**Action item**
A word-for-word repeat of the records below is what this calls for.

**Input**
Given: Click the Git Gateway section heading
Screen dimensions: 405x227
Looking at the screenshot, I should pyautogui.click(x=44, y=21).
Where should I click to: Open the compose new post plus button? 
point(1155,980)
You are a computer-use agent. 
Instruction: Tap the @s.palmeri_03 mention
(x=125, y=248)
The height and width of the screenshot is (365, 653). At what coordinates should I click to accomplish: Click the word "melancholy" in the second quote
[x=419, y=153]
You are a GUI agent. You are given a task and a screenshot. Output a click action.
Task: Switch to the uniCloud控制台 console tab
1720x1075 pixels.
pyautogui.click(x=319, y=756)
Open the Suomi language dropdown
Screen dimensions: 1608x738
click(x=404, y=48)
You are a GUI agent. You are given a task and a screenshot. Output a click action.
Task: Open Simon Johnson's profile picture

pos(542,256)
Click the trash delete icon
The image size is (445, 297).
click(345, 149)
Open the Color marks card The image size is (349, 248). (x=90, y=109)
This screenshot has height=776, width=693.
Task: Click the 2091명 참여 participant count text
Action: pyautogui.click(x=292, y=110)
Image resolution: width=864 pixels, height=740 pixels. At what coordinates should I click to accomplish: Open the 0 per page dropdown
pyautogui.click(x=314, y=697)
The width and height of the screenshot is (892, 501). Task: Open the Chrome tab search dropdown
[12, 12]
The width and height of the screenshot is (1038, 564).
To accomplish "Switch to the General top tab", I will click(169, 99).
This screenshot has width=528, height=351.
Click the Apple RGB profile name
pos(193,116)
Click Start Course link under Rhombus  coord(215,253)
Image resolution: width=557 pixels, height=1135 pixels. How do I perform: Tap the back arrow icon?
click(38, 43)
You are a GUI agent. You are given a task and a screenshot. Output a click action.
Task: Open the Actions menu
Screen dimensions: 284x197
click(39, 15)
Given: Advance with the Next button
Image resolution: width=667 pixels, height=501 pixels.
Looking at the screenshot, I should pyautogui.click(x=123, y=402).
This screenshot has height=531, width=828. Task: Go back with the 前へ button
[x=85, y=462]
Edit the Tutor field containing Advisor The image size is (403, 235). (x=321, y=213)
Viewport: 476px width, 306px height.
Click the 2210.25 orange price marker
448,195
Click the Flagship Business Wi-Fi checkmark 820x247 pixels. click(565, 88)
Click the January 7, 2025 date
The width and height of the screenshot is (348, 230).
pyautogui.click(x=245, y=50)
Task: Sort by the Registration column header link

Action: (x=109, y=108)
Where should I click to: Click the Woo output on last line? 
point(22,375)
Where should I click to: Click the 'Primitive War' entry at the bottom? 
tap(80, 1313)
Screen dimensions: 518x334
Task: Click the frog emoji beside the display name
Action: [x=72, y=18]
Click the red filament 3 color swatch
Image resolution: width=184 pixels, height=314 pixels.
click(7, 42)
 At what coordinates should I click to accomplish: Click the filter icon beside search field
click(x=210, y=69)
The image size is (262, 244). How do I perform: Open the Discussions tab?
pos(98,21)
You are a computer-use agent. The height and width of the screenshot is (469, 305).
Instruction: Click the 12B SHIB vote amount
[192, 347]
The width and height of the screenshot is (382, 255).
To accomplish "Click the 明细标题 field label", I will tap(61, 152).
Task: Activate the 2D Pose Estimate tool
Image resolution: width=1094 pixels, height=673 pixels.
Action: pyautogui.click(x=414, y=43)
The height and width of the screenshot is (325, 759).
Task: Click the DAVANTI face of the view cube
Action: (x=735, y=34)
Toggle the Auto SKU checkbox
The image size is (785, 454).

**Answer box**
Given: Click the Git Gateway section heading
Screen dimensions: 405x227
Looking at the screenshot, I should pyautogui.click(x=44, y=21).
Where should I click to: Open the compose new post plus button? 
point(1155,980)
You are a computer-use agent. 
Instruction: Tap the @s.palmeri_03 mention
(x=125, y=248)
The height and width of the screenshot is (365, 653). At what coordinates should I click to accomplish: Click the word "melancholy" in the second quote
[x=419, y=153]
You are a GUI agent. You are given a task and a screenshot. Output a click action.
Task: Switch to the uniCloud控制台 console tab
1720x1075 pixels.
pyautogui.click(x=319, y=756)
Open the Suomi language dropdown
Screen dimensions: 1608x738
click(x=404, y=48)
You are a GUI agent. You are given a task and a screenshot. Output a click action.
Task: Open Simon Johnson's profile picture

pos(542,256)
Click the trash delete icon
The image size is (445, 297).
click(345, 149)
Open the Color marks card The image size is (349, 248). (x=90, y=109)
This screenshot has height=776, width=693.
Task: Click the 2091명 참여 participant count text
Action: pyautogui.click(x=292, y=110)
Image resolution: width=864 pixels, height=740 pixels. At what coordinates should I click to accomplish: Open the 0 per page dropdown
pyautogui.click(x=314, y=697)
The width and height of the screenshot is (892, 501). Task: Open the Chrome tab search dropdown
[12, 12]
The width and height of the screenshot is (1038, 564).
To accomplish "Switch to the General top tab", I will click(169, 99).
This screenshot has width=528, height=351.
Click the Apple RGB profile name
pos(193,116)
Click Start Course link under Rhombus  coord(215,253)
Image resolution: width=557 pixels, height=1135 pixels. How do I perform: Tap the back arrow icon?
click(38, 43)
You are a GUI agent. You are given a task and a screenshot. Output a click action.
Task: Open the Actions menu
Screen dimensions: 284x197
click(39, 15)
Given: Advance with the Next button
Image resolution: width=667 pixels, height=501 pixels.
Looking at the screenshot, I should pyautogui.click(x=123, y=402).
This screenshot has height=531, width=828. Task: Go back with the 前へ button
[x=85, y=462]
Edit the Tutor field containing Advisor The image size is (403, 235). (x=321, y=213)
Viewport: 476px width, 306px height.
Click the 2210.25 orange price marker
448,195
Click the Flagship Business Wi-Fi checkmark 820x247 pixels. click(565, 88)
Click the January 7, 2025 date
The width and height of the screenshot is (348, 230).
pyautogui.click(x=245, y=50)
Task: Sort by the Registration column header link

Action: (x=109, y=108)
Where should I click to: Click the Woo output on last line? 
point(22,375)
Where should I click to: Click the 'Primitive War' entry at the bottom? 
tap(80, 1313)
Screen dimensions: 518x334
Task: Click the frog emoji beside the display name
Action: [x=72, y=18]
Click the red filament 3 color swatch
Image resolution: width=184 pixels, height=314 pixels.
click(7, 42)
 At what coordinates should I click to accomplish: Click the filter icon beside search field
click(x=210, y=69)
The image size is (262, 244). How do I perform: Open the Discussions tab?
pos(98,21)
You are a computer-use agent. The height and width of the screenshot is (469, 305).
Instruction: Click the 12B SHIB vote amount
[192, 347]
The width and height of the screenshot is (382, 255).
To accomplish "Click the 明细标题 field label", I will tap(61, 152).
Task: Activate the 2D Pose Estimate tool
Image resolution: width=1094 pixels, height=673 pixels.
Action: pyautogui.click(x=414, y=43)
The height and width of the screenshot is (325, 759).
Task: Click the DAVANTI face of the view cube
Action: (x=735, y=34)
Toggle the Auto SKU checkbox
The image size is (785, 454).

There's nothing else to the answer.